Anything else you would like to share?
That we should be thankful for all the blessings we receive everyday, no matter how small. Life is what we make of it, so it’s really up to you.
Thank you so much for your time!
Marc Schiller was born in Buenos Aires, Argentina immigrating to Brooklyn, NY with his parents when he was seven years old. An early entrepreneur, he started several small businesses by the age of nine. He attended high school in Brooklyn, participating in sports and was member of the school’s track team.
Marc received a bachelor’s degree in accounting from the University of Wisconsin-Milwaukee and a MBA from Benedictine University. Marc has had a long and diversified career both as a professional and entrepreneur. His professional career has spanned the U.S. as well as internationally. On an entrepreneurial level, Marc Schiller has launched several successful businesses including two accounting practices both in Miami and Houston, a delicatessen in Miami and an options and stock trading company.

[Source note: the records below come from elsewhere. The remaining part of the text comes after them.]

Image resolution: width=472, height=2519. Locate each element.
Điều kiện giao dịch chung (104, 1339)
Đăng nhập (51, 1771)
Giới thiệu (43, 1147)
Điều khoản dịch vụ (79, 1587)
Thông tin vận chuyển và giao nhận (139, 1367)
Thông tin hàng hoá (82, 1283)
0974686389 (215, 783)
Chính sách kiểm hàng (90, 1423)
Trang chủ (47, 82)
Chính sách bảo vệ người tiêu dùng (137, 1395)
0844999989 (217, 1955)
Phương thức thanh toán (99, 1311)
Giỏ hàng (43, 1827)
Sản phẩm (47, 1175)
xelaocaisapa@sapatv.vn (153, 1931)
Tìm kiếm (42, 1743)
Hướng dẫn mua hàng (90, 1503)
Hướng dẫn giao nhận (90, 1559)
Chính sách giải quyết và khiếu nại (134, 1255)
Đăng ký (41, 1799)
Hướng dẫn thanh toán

Marc Schiller currently works as an accounting and tax resolution specialist for a national tax resolution company. He has two grown children: his son graduated from the University of Colorado-Boulder with a degree in economics and his daughter currently attends Loyola Marymount University in California.
‘Pain and Gain – The Untold True Story’ is Marc Schiller’s first literary publication.
Date Published: 1/25/13
‘Pain and Gain – The Untold True Story’ is a gripping memoir that tells the true story behind the Paramount film Pain and Gain. Written by the real Sun Gym Gang victim, Marc Schiller, ‘Pain and Gain – The Untold True Story’ will take readers on an adrenaline rush with a shocking ending.
This is the untold true story of one citizen’s pointless torture and month-long captivity. The story, formerly mistold if not utterly overlooked, has been made into a feature film. Even as a dark comedy, there is little amusement to be found in human suffering. The sick and twisted minds of Mr. Schiller’s captors would be fodder for the Darwin Awards if the results were not so alarmingly inhumane. Physical, mental and emotional torture, as well as sensory deprivation and starvation, the prisoner of war like conditions differed only in the fact that Mr. Schiller was completely alone during his extended stay at the warehouse he refers to as Hotel Hell. An early victim of identity theft in the years following Hurricane Andrew in Miami, Mr. Schiller chronicles his story in tortuous detail. His humiliation, pain and suffering at the hands of these perverted social misfits is a shocking revelation.
What is it like to be imprisoned in near dungeon-like conditions? All this mayhem on American soil toward the end of the last millennium.
Greed, lust for power and the desire to inflict pain and misery were the apparent motivating forces behind this gruesome incident.
Truly a harrowing tale and one that you won’t soon forget.